The Santiago theory of cognition, in particular, identifies cognition (the process of knowing) with the very process of life. The self-organizing activity of living systems at all levels of life is mental or cognitive activity. Thus, life and cognition are inseparably connected. Cognition is embedded in matter at all levels of life. Moreover, the theory asserts that cognition is not a representation of an independently existing world but rather a bringing forth or enacting of a world through the process of living.

Jeremy Lent applies this insight to history, recognizing the power of the human mind to construct its own reality and arguing that the cognitive frames through which different cultures perceive reality have had a profound effect on their historical direction. Engaging the reader in an archaeology of the mind, he shows how, in different epochs of history, dominant cognitive frames can be defined in terms of certain fundamental patterns of meaning: everything is connected, the hierarchy of the gods, split cosmos, split human, the harmonious web of life, nature as machine, and so on.

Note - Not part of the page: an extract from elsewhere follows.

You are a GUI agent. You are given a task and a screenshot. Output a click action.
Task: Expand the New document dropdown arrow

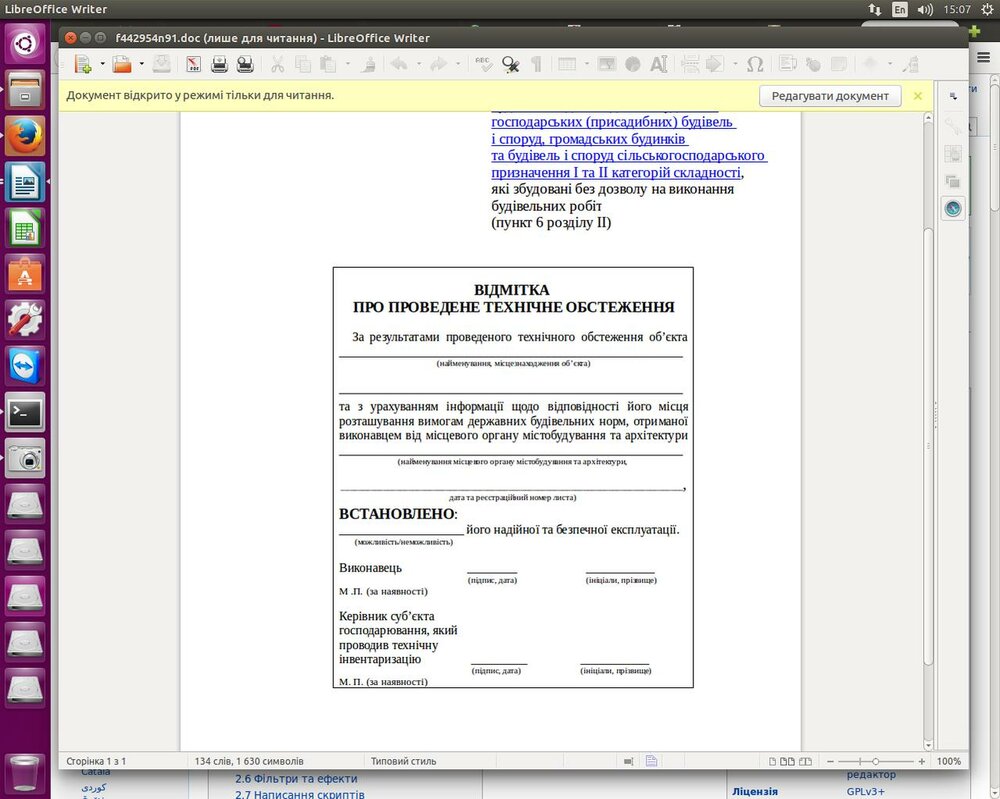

From this cognitive perspective, Lent proposes new answers to some age-old questions of human history: Is it our true nature to be selfish and competitive, or empathic and community-minded? How did the rise of agriculture set the stage for our current ecological crisis? Why did the Scientific Revolution take place in Europe and not in Chinese or Islamic civilization? What are the root causes of our modern global culture of rampant consumerism, and is there a way we can change that culture?